RPANDA and BAMM showed a negative relationship between sampling ratio and estimated rates across the empirical data for the 17 rosid orders (i.e., orders with less sampling effort had greater estimated speciation rates, suggesting an inflation of estimates). However, this correlation was not significant (cf. Fig. 4). The DR method, which does not model sampling effort, showed a strong positive correlation (P = 1.658e‐07) between sampling ratios and estimated rates, meaning that decreasing sampling effort predicts lower estimated speciation rates using this method (Fig. 4).

Figure 4.

Correlation between sampling effort and speciation rates among the 17 rosid orders from 9k‐tip and 20k‐tip trees. The x‐axis is the ratio of sampling percentages; the y‐axis is the ratio of speciation rates (9k‐tip/20k‐tip in both cases; values closer to one indicate values closer to the more fully sampled 20k‐tip tree); each dot represents a single rosid order. The R ² and P values are color‐coded following the legend colors. Gray plot zones indicate curve 95% confidence intervals. Only the DR statistic showed a significant positive relationship between sampling percentage and diversification rate; for other methods, the rosid orders do not show a significant relationship between sampling effort and estimated speciation rate.

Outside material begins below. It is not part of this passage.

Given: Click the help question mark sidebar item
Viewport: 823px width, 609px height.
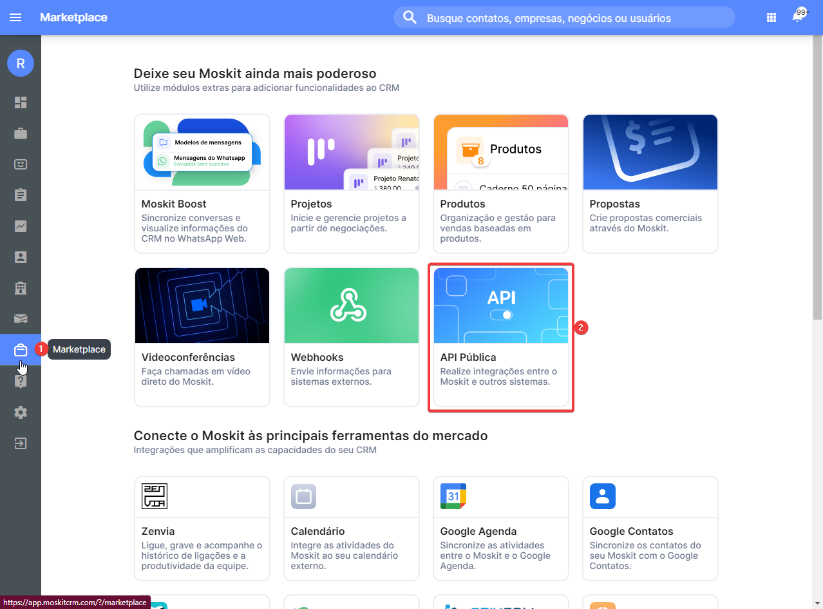Looking at the screenshot, I should click(x=21, y=382).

Rate‐through‐time curves across all orders showed strong differences among the three trees (Appendix S4). The 9k‐tip and 20k‐tip trees were most similar across analyses; however, the improved sampling of the 20k‐tip tree allowed for the detection of recent bursts within the past 15 million years in several orders that were not inferred in the 9k‐tip tree (e.g., Brassicales, Cucurbitales, Fabales, Malpighiales, and Vitales; Appendix S4). The difference between the 100k‐tip tree and the 9k‐tip and 20k‐tip trees was more substantial. In the 100k‐tip tree, with the exception of Huerteales, all order‐level analyses detected early bursts of speciation not found in other trees, with lower estimated tip rates (i.e., rates at time zero) than the 9k‐tip and 20k‐tip trees (also see Fig. 3C).

Cucurbitaceae test case: Random sampling simulation

RPANDA

With randomly incomplete sampling, the estimated global tip speciation rate increased with decreasing sampling effort, ranging about 1.5‐fold from 0.4687 Myr⁻¹ (10% random drop) to 0.7263 Myr⁻¹ (75% random drop; Fig. 5A and Appendix S2d). The 75% random‐drop treatment was significantly higher in tip speciation rate than all other treatments; no other treatment comparisons were significantly different (Tukey’s HSD; see Appendix S2e).

Figure 5.

Sampling simulation box plots with four treatments and three different rate metrics using the Cucurbitaceae tree. Contemporary speciation rates (λ) estimated by RPANDA (λ_RPANDA), BAMM (speciation rate: λ_{BAMM tree‐wide}; and tip rate: λ_{BAMM tip}), and DR (λ_DR). Panels A–D correspond to the random sampling simulations; panels E–H correspond to the random sampling simulations with backbone‐addition following similar labeling conventions to A–D.

BAMM

As with RPANDA, higher estimated mean tip speciation rates and tree‐wide speciation rates were both associated with decreasing sampling effort under random sampling, ranging from 0.4658 Myr⁻¹ to 0.6508 Myr⁻¹ for mean tip speciation rates and from 0.2466 Myr⁻¹ (10% randomly dropped) to 0.5261 Myr⁻¹ (75% randomly dropped) for mean tree‐wide speciation rates (Fig. 5B, C; see Appendix S2d). These rates were statistically identical for all treatments except the 75% random‐drop treatment (Tukey’s HSD; see Appendix S2e).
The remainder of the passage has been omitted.